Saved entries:
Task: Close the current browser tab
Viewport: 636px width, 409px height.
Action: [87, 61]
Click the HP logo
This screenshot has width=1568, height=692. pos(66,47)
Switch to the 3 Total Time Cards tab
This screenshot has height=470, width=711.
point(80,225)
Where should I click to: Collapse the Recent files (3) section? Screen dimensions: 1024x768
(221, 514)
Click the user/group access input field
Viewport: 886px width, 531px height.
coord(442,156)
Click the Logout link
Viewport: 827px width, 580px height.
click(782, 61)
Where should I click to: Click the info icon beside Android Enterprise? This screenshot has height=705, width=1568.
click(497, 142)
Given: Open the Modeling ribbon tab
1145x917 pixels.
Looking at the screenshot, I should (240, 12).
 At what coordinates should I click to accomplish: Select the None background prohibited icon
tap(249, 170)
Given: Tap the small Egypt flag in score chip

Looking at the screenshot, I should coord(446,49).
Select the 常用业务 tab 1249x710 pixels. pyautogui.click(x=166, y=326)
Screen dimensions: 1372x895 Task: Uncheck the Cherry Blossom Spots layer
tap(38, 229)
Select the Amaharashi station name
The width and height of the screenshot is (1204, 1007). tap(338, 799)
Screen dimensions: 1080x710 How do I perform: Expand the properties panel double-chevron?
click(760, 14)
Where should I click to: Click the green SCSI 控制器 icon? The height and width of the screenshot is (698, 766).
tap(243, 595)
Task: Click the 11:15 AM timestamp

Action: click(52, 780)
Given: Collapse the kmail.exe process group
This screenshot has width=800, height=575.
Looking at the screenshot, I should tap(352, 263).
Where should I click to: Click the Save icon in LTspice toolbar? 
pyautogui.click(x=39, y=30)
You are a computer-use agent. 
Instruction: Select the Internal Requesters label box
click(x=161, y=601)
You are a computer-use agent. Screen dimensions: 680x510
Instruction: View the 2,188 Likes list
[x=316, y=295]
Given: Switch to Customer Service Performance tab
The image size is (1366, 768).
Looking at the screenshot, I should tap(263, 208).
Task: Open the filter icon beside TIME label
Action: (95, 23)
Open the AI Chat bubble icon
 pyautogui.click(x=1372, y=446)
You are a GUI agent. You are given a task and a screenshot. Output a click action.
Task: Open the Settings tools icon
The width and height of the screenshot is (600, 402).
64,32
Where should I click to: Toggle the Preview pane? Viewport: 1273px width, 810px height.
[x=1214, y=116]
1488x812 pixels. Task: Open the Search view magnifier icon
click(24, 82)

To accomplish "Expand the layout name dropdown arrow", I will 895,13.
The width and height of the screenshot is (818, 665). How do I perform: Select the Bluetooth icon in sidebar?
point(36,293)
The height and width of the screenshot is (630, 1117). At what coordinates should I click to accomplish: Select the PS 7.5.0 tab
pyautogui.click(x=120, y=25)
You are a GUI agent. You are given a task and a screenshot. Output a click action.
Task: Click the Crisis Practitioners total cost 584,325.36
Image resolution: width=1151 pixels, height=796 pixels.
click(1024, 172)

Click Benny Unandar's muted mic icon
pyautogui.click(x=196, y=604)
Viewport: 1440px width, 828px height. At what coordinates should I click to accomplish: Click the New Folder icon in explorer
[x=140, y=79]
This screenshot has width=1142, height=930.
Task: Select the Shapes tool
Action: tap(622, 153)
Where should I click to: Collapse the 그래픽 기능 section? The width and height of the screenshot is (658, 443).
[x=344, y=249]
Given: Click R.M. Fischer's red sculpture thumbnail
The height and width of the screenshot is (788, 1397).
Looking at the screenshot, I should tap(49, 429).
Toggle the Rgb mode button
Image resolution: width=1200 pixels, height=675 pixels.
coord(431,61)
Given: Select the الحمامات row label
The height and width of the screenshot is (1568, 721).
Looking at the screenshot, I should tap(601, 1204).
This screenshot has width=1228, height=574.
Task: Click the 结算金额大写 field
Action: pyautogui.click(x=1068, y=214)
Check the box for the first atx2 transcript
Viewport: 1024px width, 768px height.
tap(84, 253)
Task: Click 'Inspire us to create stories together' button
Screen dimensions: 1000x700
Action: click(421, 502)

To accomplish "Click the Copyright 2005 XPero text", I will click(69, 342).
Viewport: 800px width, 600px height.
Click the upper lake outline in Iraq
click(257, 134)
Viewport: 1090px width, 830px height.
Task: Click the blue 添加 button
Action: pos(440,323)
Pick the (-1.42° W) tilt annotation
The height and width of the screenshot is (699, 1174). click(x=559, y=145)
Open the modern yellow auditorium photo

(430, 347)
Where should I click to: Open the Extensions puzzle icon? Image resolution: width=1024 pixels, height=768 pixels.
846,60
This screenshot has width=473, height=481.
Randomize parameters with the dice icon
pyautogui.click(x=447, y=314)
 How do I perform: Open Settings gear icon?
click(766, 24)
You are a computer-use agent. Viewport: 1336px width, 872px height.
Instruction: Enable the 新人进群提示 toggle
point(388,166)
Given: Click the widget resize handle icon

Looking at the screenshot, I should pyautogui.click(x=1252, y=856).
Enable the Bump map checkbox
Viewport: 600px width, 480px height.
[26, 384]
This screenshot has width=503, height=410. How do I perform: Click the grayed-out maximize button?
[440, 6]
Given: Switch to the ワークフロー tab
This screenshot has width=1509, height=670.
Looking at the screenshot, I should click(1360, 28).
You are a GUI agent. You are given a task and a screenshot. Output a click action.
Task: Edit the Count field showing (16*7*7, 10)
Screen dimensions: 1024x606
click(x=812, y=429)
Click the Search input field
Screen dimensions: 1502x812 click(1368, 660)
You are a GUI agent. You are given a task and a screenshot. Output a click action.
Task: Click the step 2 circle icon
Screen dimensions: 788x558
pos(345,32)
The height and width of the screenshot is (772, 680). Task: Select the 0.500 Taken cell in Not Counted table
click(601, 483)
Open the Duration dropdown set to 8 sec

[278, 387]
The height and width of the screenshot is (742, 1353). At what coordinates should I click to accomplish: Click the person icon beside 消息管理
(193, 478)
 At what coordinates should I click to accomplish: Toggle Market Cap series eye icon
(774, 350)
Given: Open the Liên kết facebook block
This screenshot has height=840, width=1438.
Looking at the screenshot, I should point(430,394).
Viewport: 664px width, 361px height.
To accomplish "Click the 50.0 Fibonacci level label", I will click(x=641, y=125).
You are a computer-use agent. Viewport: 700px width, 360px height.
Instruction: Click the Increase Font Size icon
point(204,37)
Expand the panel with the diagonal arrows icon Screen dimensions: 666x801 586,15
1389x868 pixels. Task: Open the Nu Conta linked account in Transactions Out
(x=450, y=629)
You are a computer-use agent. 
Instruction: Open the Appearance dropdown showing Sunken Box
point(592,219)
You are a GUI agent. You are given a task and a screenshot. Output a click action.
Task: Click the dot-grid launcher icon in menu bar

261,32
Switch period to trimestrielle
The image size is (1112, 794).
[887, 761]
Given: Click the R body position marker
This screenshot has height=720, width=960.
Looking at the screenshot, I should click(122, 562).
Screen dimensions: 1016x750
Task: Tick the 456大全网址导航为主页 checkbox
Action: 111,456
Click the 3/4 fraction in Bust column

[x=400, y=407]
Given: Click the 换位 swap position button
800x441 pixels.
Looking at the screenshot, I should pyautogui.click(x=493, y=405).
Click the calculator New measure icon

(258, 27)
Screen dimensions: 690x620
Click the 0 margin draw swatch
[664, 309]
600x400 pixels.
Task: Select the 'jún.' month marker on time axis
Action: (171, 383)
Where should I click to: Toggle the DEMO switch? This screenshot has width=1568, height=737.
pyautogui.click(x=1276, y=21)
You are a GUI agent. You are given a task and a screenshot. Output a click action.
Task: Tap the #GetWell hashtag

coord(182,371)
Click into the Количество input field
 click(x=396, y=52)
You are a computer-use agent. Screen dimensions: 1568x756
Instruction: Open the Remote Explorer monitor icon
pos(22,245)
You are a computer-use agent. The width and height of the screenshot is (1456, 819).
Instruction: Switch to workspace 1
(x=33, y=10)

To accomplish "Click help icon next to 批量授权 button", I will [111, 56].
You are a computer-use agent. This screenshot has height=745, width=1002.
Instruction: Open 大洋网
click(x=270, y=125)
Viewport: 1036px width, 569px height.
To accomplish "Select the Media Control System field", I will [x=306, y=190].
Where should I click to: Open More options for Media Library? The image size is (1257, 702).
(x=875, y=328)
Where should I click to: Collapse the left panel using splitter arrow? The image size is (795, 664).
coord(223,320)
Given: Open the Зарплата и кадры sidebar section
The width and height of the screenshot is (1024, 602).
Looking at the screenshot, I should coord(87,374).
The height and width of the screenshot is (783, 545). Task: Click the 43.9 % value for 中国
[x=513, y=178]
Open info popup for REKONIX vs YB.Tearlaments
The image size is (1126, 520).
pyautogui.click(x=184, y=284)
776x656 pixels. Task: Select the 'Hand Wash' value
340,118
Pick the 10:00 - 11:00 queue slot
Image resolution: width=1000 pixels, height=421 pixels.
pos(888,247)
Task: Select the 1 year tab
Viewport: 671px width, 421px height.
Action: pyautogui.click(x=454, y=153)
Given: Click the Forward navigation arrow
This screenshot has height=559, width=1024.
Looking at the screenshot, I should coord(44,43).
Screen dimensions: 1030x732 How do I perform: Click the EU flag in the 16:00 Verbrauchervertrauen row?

THE TASK → Write out exactly the lines from the line holding "Task: Select the 1 year tab" through the last line of the data, and nothing besides those lines.

ANSWER BOX →
Task: Select the 1 year tab
Viewport: 671px width, 421px height.
Action: pyautogui.click(x=454, y=153)
Given: Click the Forward navigation arrow
This screenshot has height=559, width=1024.
Looking at the screenshot, I should coord(44,43).
Screen dimensions: 1030x732 How do I perform: Click the EU flag in the 16:00 Verbrauchervertrauen row?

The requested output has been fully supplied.